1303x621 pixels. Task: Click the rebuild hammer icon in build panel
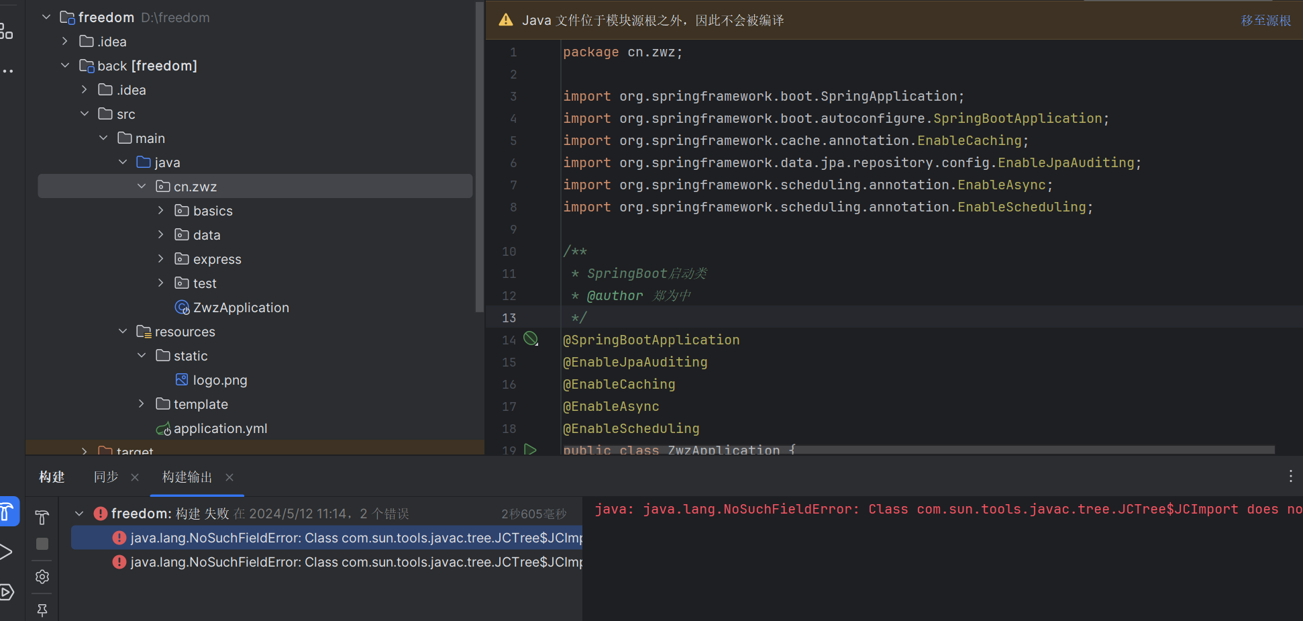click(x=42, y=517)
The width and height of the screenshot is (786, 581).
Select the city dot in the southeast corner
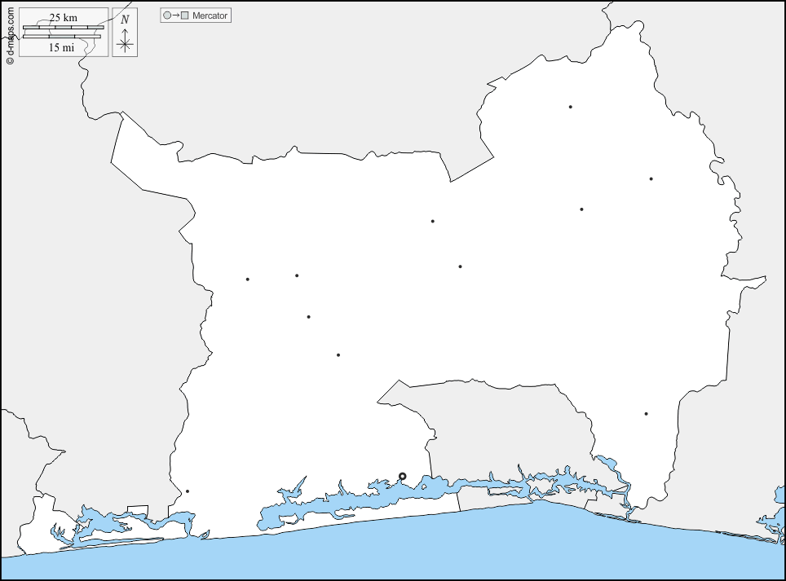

───

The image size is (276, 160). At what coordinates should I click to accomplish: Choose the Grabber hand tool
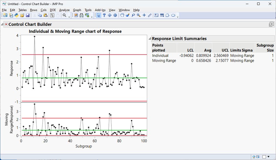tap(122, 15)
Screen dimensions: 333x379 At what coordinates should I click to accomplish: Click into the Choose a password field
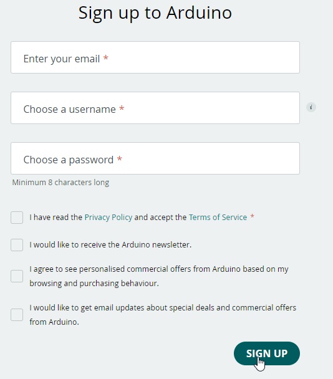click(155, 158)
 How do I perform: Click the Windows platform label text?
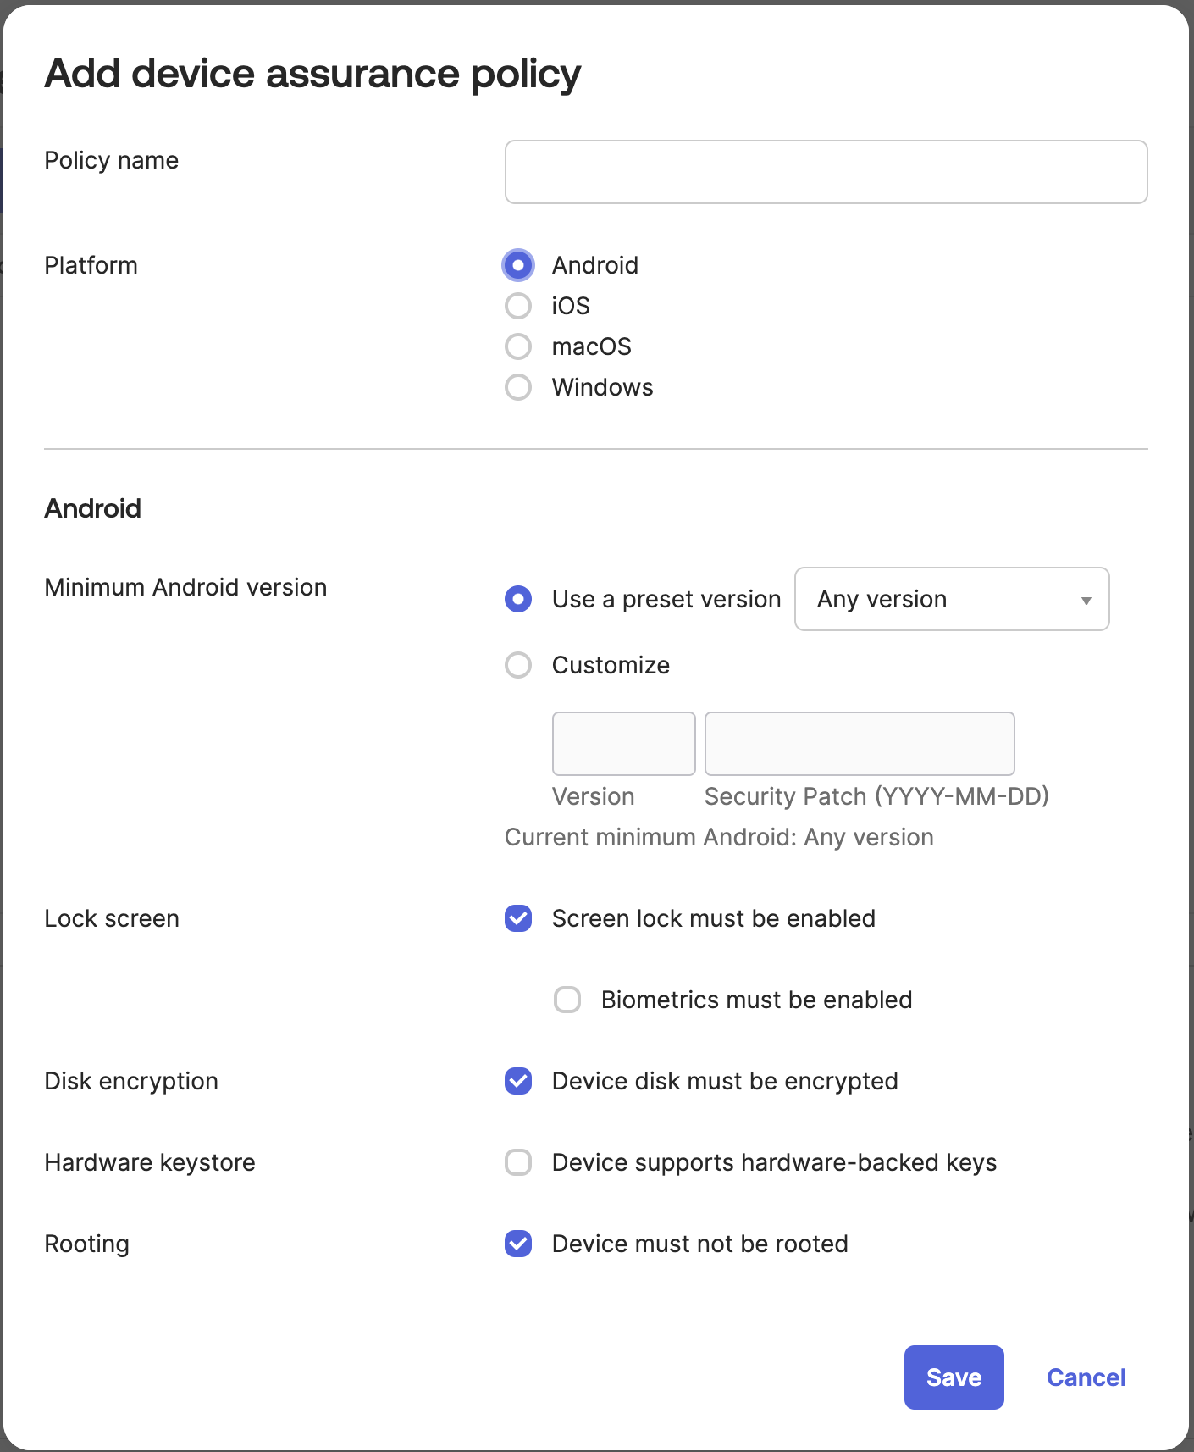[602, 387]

───

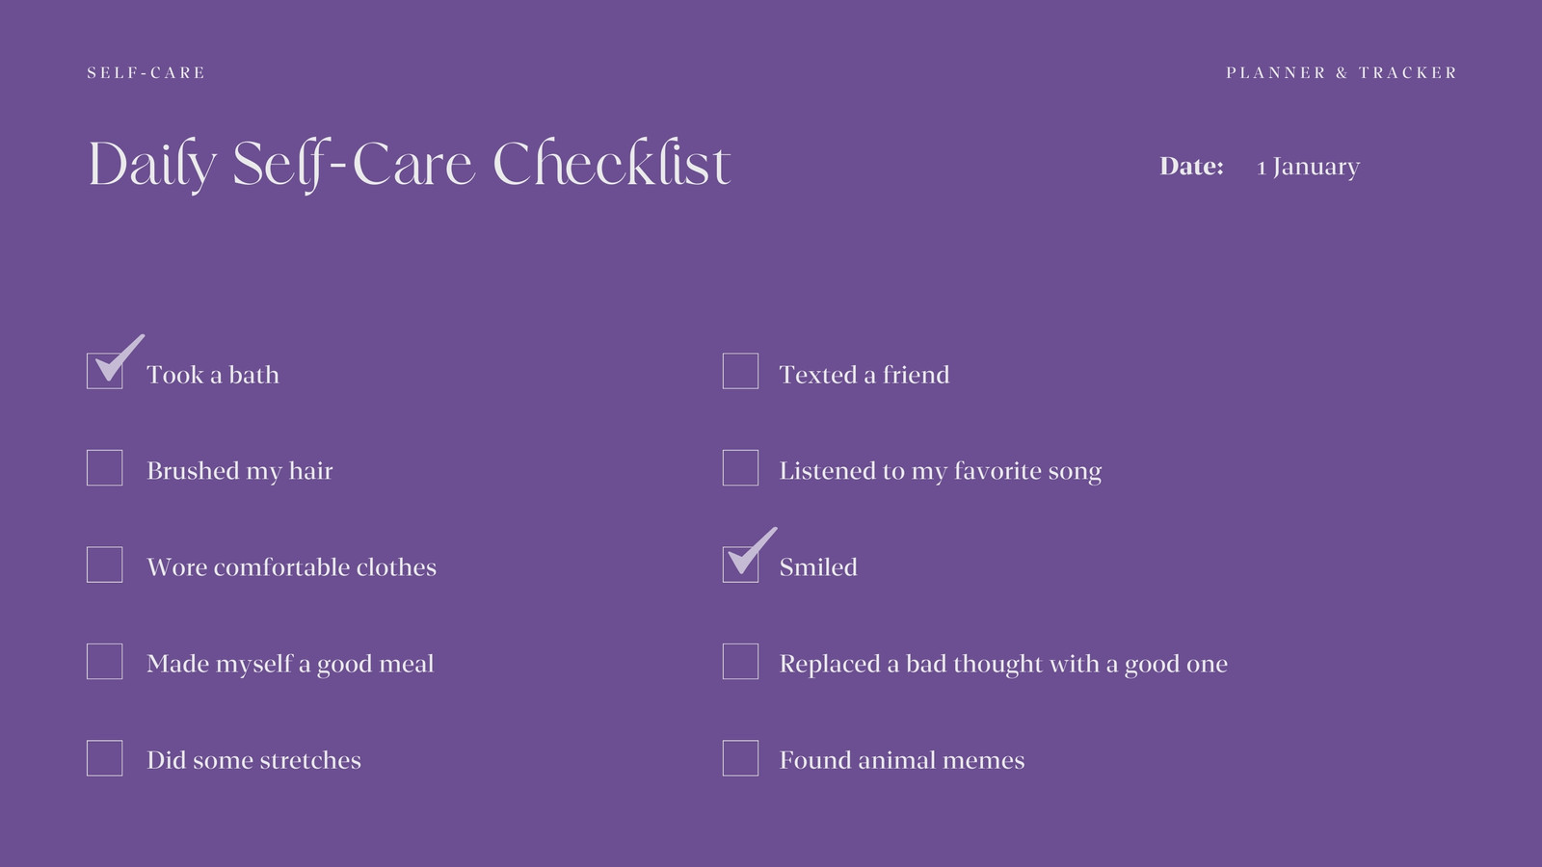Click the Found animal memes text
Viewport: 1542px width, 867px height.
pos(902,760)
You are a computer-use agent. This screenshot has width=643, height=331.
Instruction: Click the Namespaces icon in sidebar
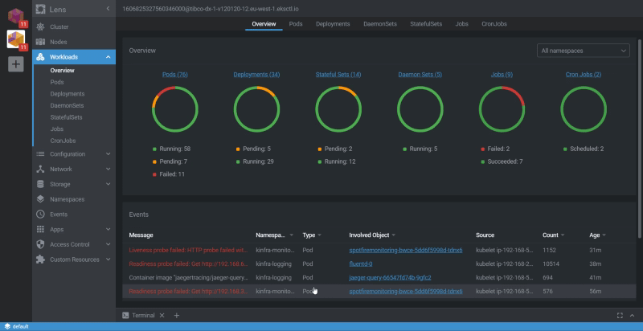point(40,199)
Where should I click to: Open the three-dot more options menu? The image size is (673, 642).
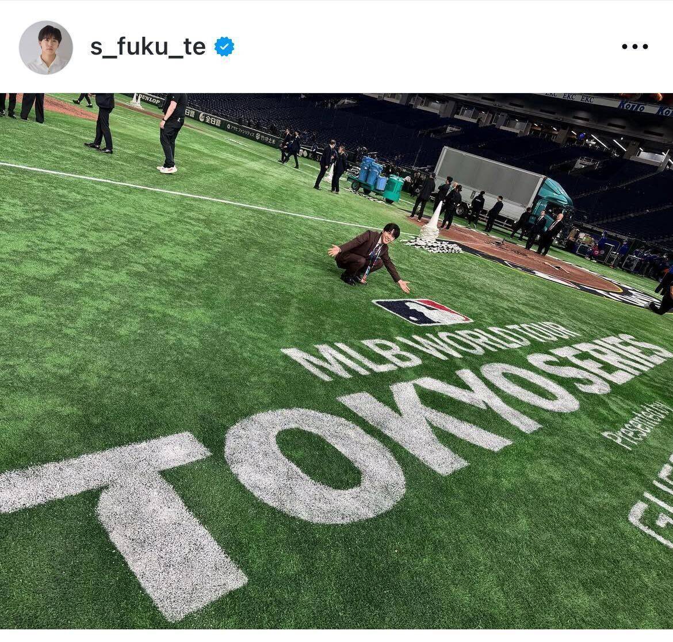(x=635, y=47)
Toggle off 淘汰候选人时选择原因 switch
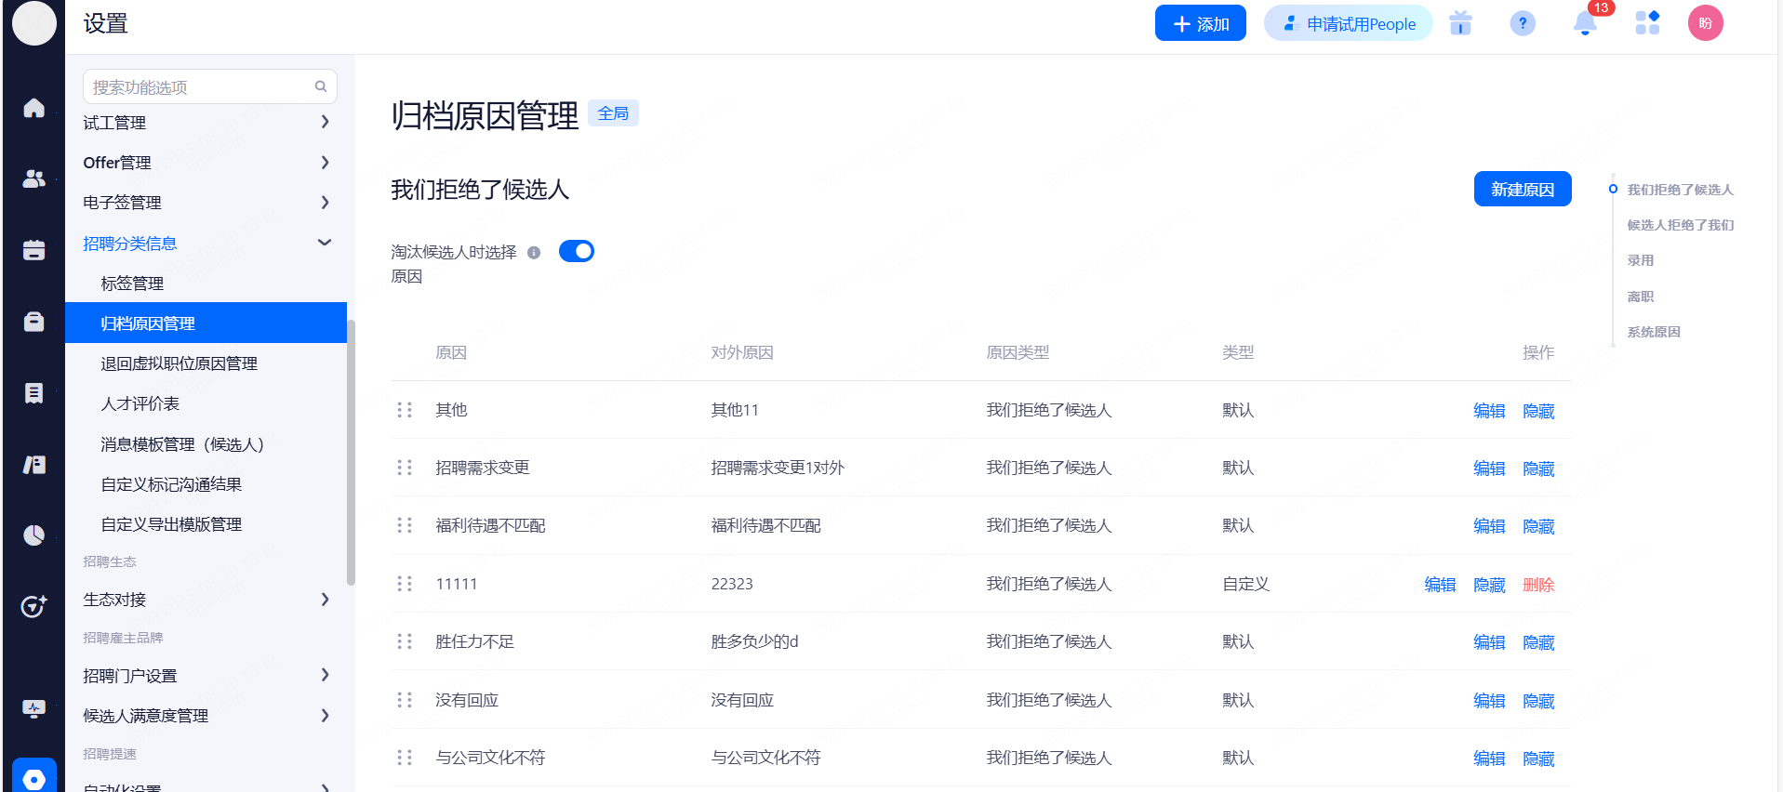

───

### WHAT YOU WILL DO
Go to the line with "The width and" in the entries above and repeat every line from there through the line with "Select the city dot in the southeast corner", exactly and with no other text.

### ANSWER TO THE EXERCISE
The width and height of the screenshot is (786, 581).
Select the city dot in the southeast corner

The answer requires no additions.